Philippians 3:13-14 (NIV)
Straining towards what is ahead? Pressing on towards the goal? To win the prize? The casual reader could be forgiven for thinking Paul is talking here about a works-based salvation.
Anything but. We need only remind ourselves that this is the very same Paul who said, ‘For it is by grace you have been saved, through faith—and this is not from yourselves, it is the gift of God—not by works, so that no one can boast.’ (Ephesians 2:8-9).
So what is going on here in Philippians 3?
Let’s go back to verses 5 and 6. Here Paul provides a litany of his good works: circumcised on the eighth day; an Israelite, from the elite tribe of Benjamin (‘a real Hebrew if ever there was one’ as the New Living Translation puts it). And a Pharisee to boot. He continues in verse 6: zealous and righteous, in fact faultless in the eyes of the law.

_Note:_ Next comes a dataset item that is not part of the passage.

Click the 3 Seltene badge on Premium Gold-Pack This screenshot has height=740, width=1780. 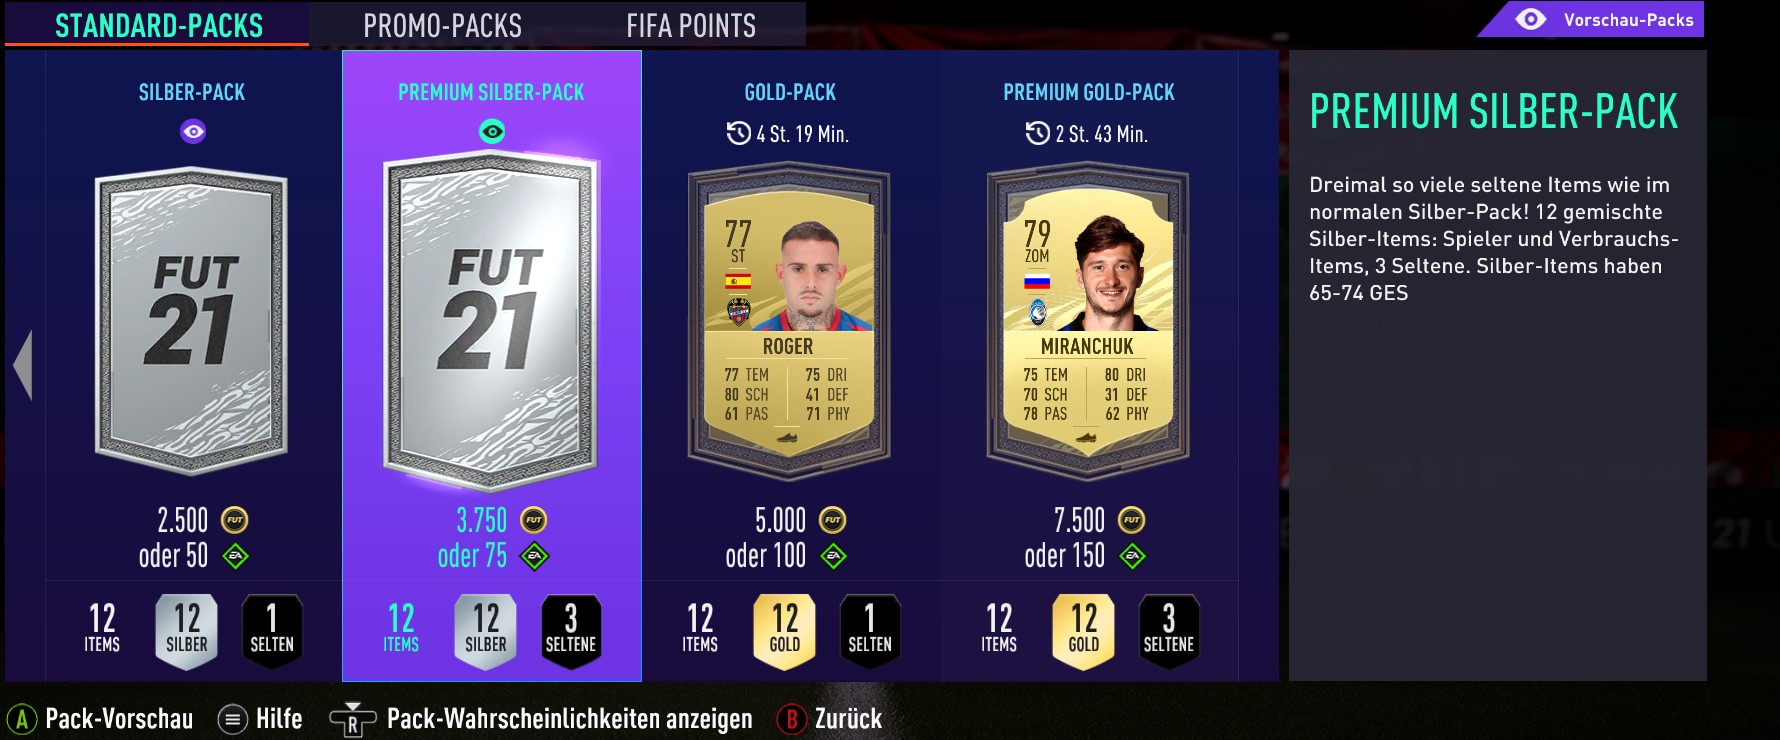pyautogui.click(x=1169, y=631)
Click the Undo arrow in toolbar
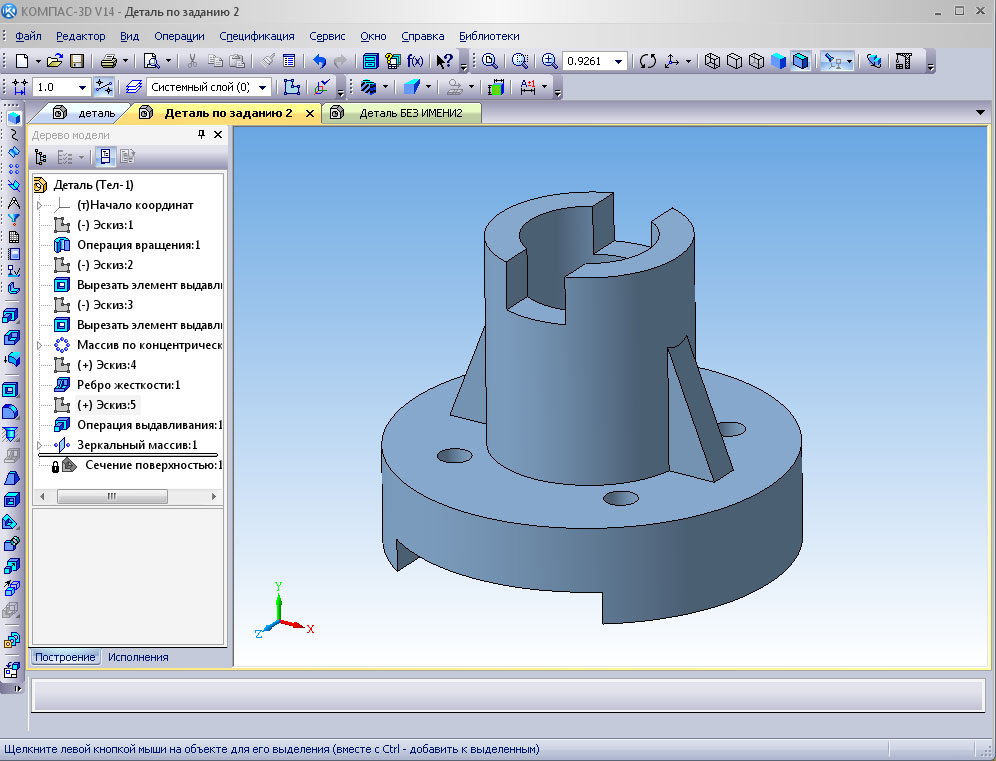This screenshot has height=761, width=996. (320, 61)
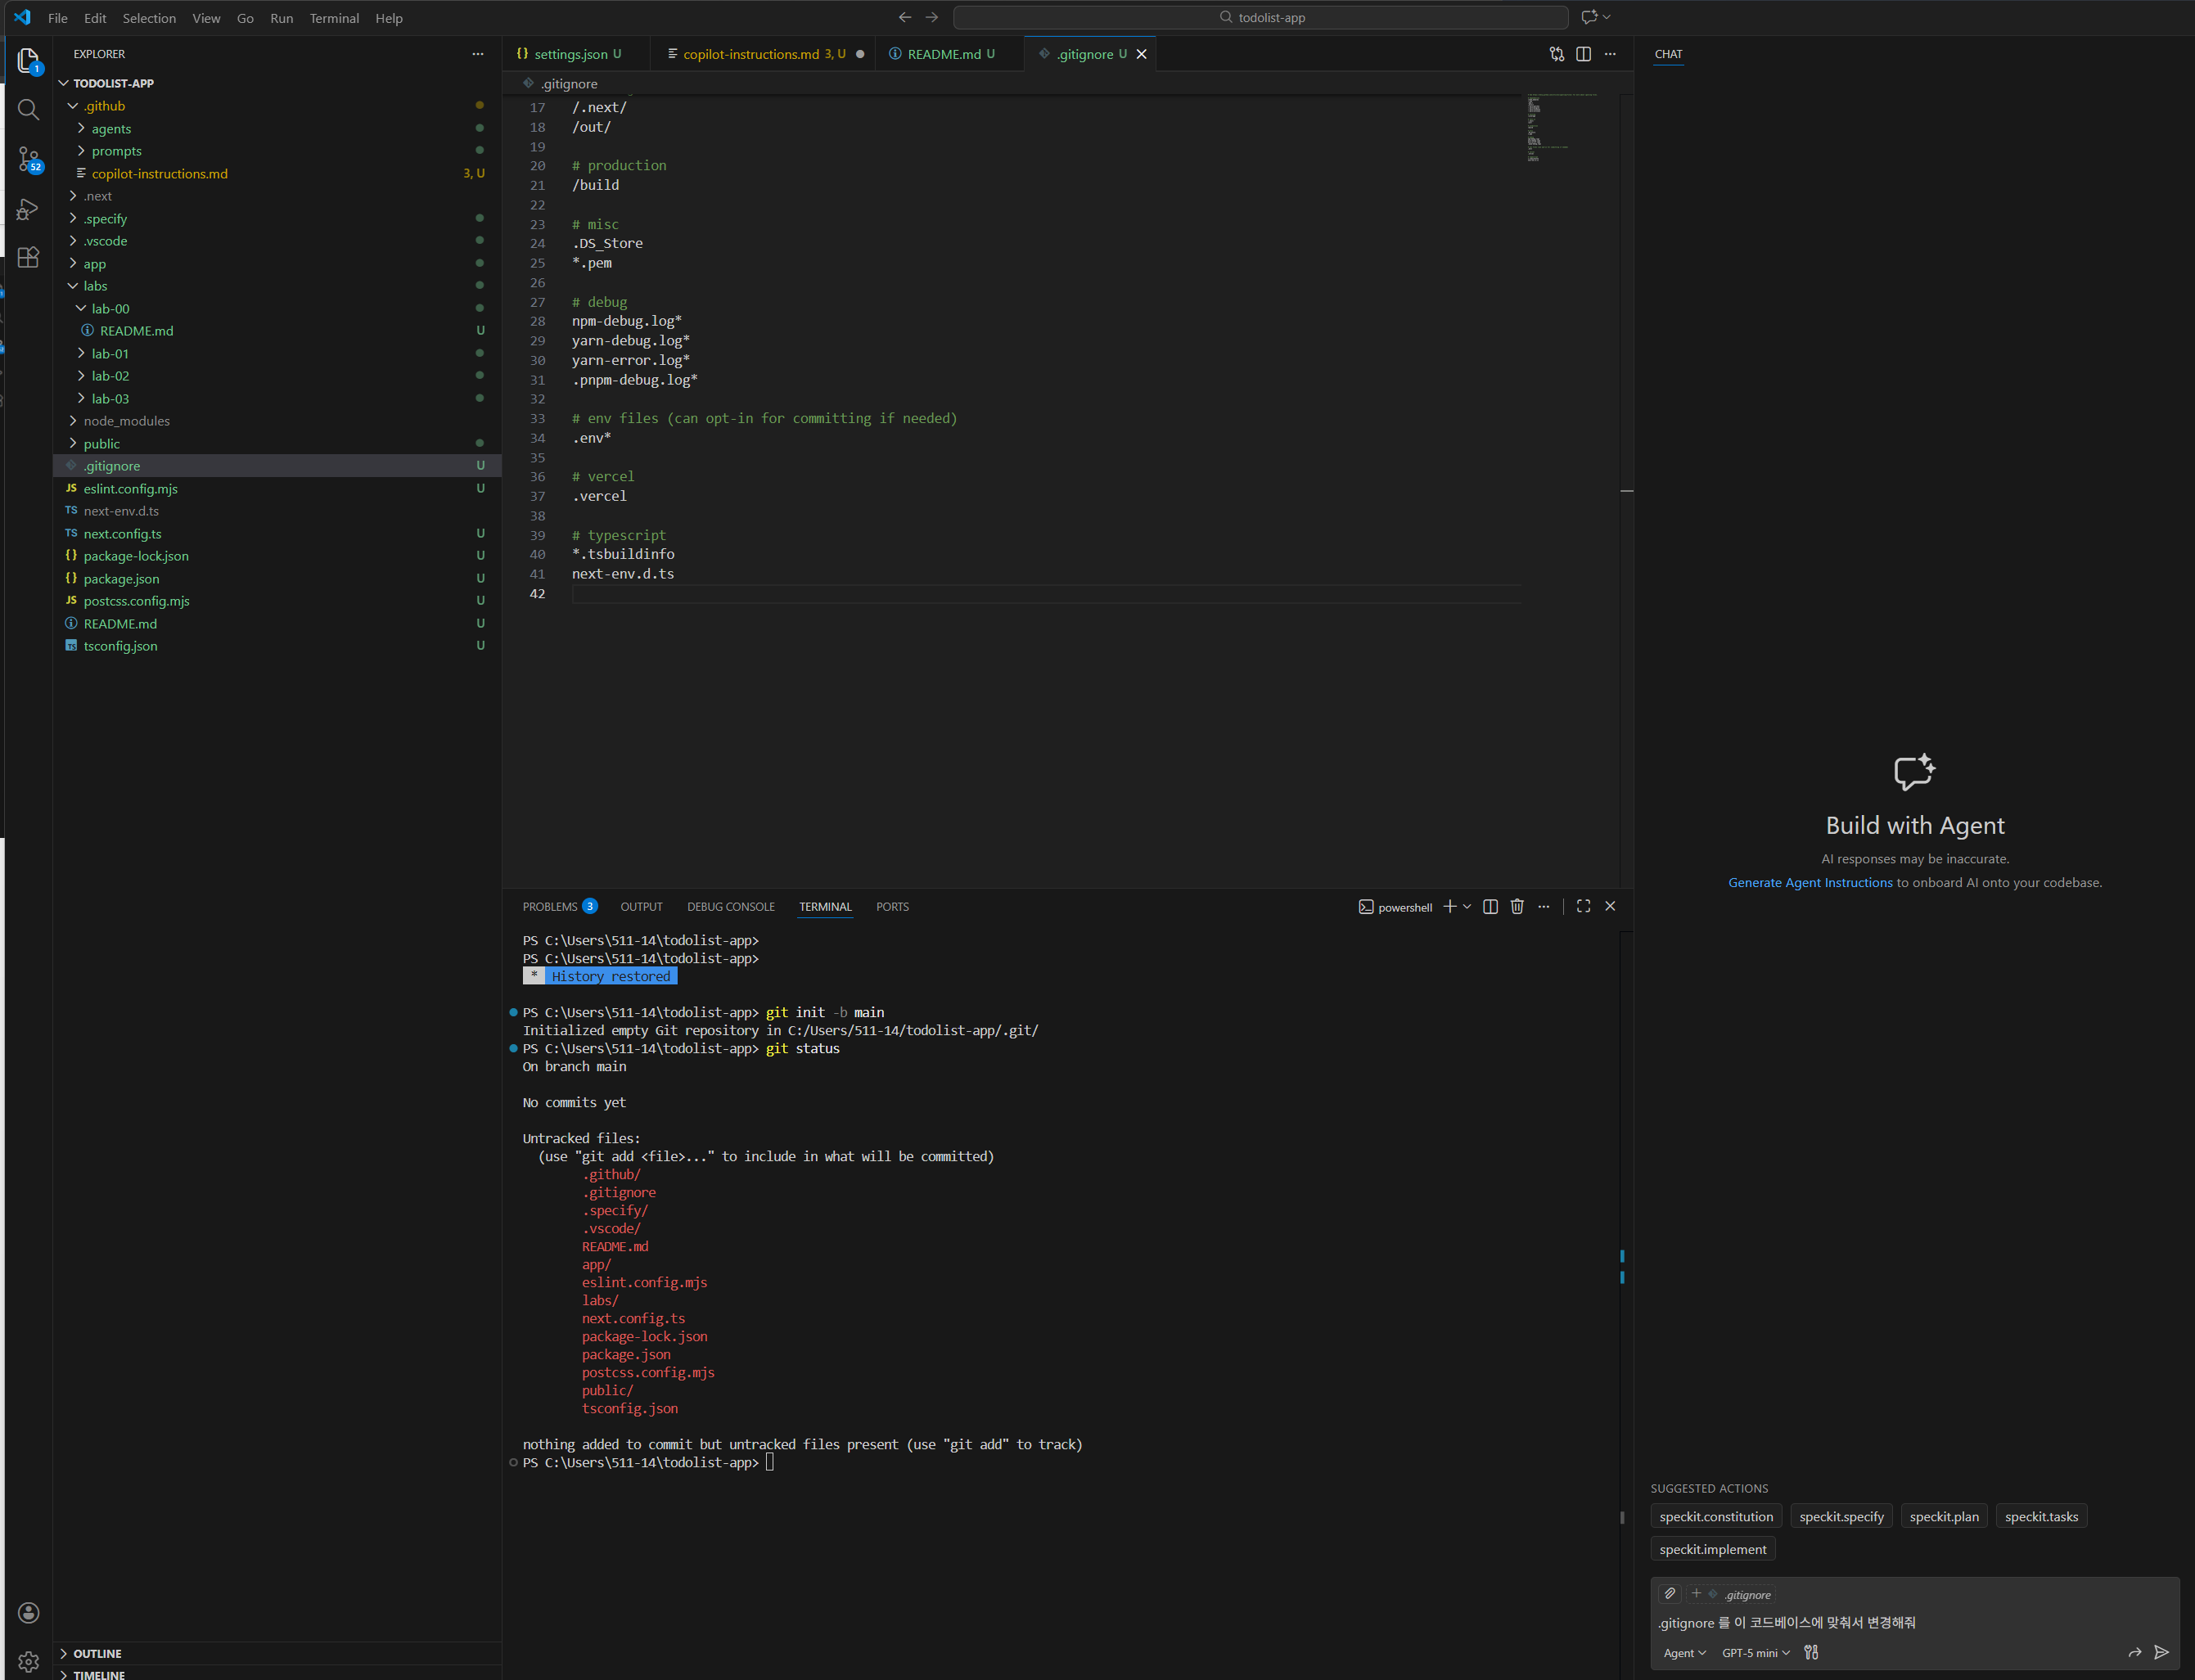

In other words, if anyone deserves to be saved based on the life they have lived, Paul is saying ‘It is me!’(v.4). But (and it’s a huge but) none of this means anything to me now (v.7). In fact, I consider it all garbage compared to the saving work of Jesus (v.8). Garbage is a very restrained translation; the original Greek is much more down to earth, filth or excrement being the closest I would want to put in print.
So, returning to our header scripture, verses 13-14, what is Paul getting at then? Simply this: now that his own self-righteousness has been replaced by the only true righteousness, that is Christ-righteousness, it is Paul’s heartfelt desire to live this out to the full in the here and now; to use the goal as an incentive to allow Christ’s righteousness to turn him into a new creation; to use the prize as confirmation that we are now, already, citizens of heaven, as Paul says in verse 20.
So, Paul concludes, let us take this new life seriously and don’t take what we have been given for granted. Let us act like trained athletes, straining forwards, pressing on, and acting like prize-winning citizens of the kingdom. Which of course, we are.
Prayer
Loving Father, thank you that through the life, death, resurrection and ascension of Jesus Christ we can be sure and certain of our life with you in the kingdom, what Paul called our life in the age to come. And meanwhile, let us live out our physical lives as followers of Christ with that wonderful truth in mind. This we pray in Jesus’s name, Amen.